Instructions:
1. In the forest fragmentation text, which value determined the "best" scale of effect for each landscape variable?
2. From the forest fragmentation text, return the passage between "Data analysis" and "metrics (Table S2).", inclusive.
3. According to the forest fragmentation text, why could sampling effort not be accounted for in the GLMs?

Text section:
▬▬▬▬▬▬

Although all species included in our database were forest-dwelling species, we further classified them in two categories, according to their tolerance to disturbances based on the literature (see Emmons and Feer 1997; Souza et al. 2019; IUCN 2019): (i) forest-dependent species, which are those found in non-disturbed forests and most frequently in forest interior, and (ii) disturbance-tolerant species, which comprise those more tolerant to anthropogenic disturbances, occurring frequently in disturbed forests or forest edges. In addition, we classified species into trophic guilds: carnivores, insectivores, frugivores, omnivores and herbivores, following Magioli et al. (2015).

Habitat amount and fragmentation metrics

We extracted patch size (in hectares) from the studies or, when not available, calculated it using Google Earth Pro. We then obtained landscape metrics using the maps from MapBiomas Project– Collection [4, 2019] derived from 30-m resolution Landsat imagery, downloaded from the Brazilian Annual Land Use and Land Cover Mapping Project (available at < http://mapbiomas.org >). For each forest fragment, we used the map corresponding to the last year in which data collection was performed in each study.

Forest cover was calculated as the proportion of native forest (excluding agroforestry), considering buffers of 0.5, 1, 2, 4 and 6 km radius around each sampling point provided by the study. These scales were selected based on the literature showing that medium and large-sized mammals best respond to landscape characteristics at large scales and according to the species’ dispersal ability (Lyra-Jorge et al. 2010; Beca et al. 2017; Regolin et al. 2017). To test the fragmentation per se effects, we obtained two fragmentation metrics: the edge density, calculated as the total perimeter of all forest fragments divided by the size of the landscape, and the number of forest patches within each landscape. Analyses were performed in R 3.5.2 (R Core Team 2018) and QGIS® software.

Data analysis

We firstly evaluated the scale of effect—the spatial extent at which a certain landscape characteristic has the strongest impact on the dependent variable (Martin and Fahrig 2012; Fahrigh 2013) for each landscape variable. For this, we adjusted Generalized Linear Models (GLM) using the 'Multifit' function (Huais 2018), which automates the selection process at various scales and relates the response variable to each explanatory variable. We then used Akaike's Information Criterion (AIC) to classify the models, selecting the ‘best’ scale as the one showing the lowest AIC. The scale of effects varied between 0. 5, 1, 2 and 4 km, for different metrics (Table S2).

Forest fragments were considered spatially nested within several regions. Using QGIS software, we distinguished regions by combining groups of forest fragments according to the presence of large geographical barriers such as (1) large rivers, belonging to the main hydrographic basins that occur in the Atlantic Forest, (2) mountainous areas, using relief information, and (3) fragments belonging to extensive areas of forest, using Google Earth images. We extracted this information from the Brazilian Institute of Geography and Statistics (IBGE 2017) and Google Earth Pro tools. We transformed patch size values into logarithm (Log10) to homogenize the spread of the data. Due to differences in measurement units between the explanatory variables, we standardized their values by subtracting the mean and dividing by the standard deviation. Although sampling effort varied among surveyed forest fragments, we were unable to obtain this information for most of fragments included in our database. Additionally, different sampling techniques were used among studies, which also implies in different units of sampling effort. Therefore, we were unable to account for sampling effort in the GLMs. We used Variance Inflation Factors (VIF) (Zuur et al. 2009) to verify the collinearity between the explanatory variables. The VIF was always below 3, and, considering the ecological importance of all variables, we kept all of them in further analyses (Dormann et al. 2013) (Table S3).

▬▬▬▬▬▬

Supplied information:
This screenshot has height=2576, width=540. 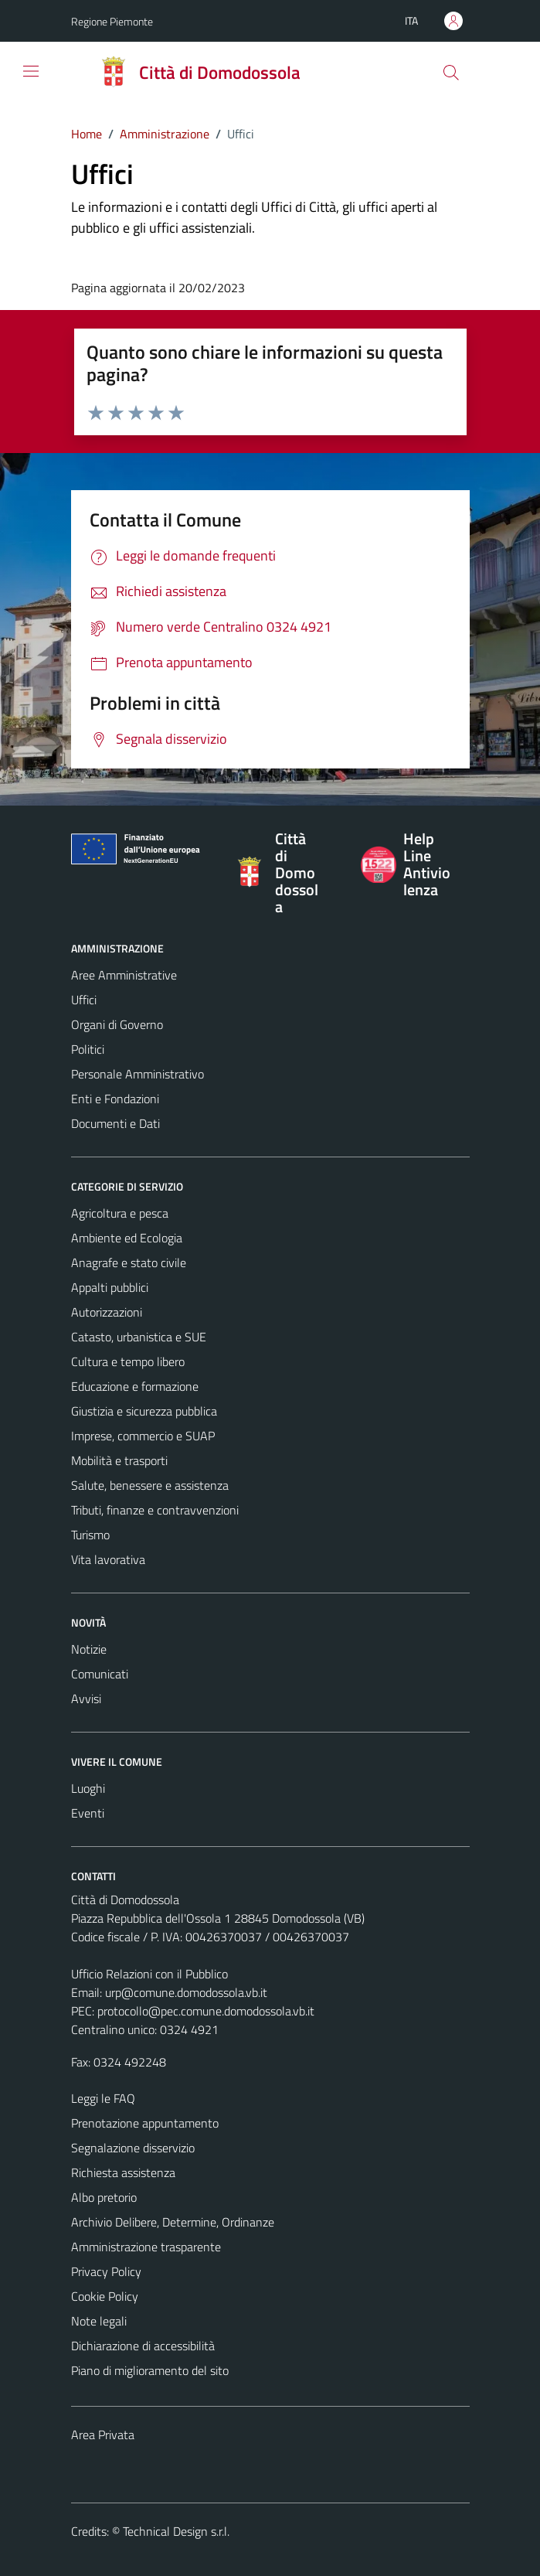 I want to click on Regione Piemonte [Vai al portale Regione Piemonte - link esterno - apertura nuova scheda], so click(x=112, y=21).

▬▬▬▬▬▬

Answers in order:
1. The lowest Akaike's Information Criterion (AIC) value.

2.
Data analysis

We firstly evaluated the scale of effect—the spatial extent at which a certain landscape characteristic has the strongest impact on the dependent variable (Martin and Fahrig 2012; Fahrigh 2013) for each landscape variable. For this, we adjusted Generalized Linear Models (GLM) using the 'Multifit' function (Huais 2018), which automates the selection process at various scales and relates the response variable to each explanatory variable. We then used Akaike's Information Criterion (AIC) to classify the models, selecting the ‘best’ scale as the one showing the lowest AIC. The scale of effects varied between 0. 5, 1, 2 and 4 km, for different metrics (Table S2).

3. Sampling effort information could not be obtained for most of the forest fragments in the database. The studies also used different sampling techniques, which meant different units of sampling effort.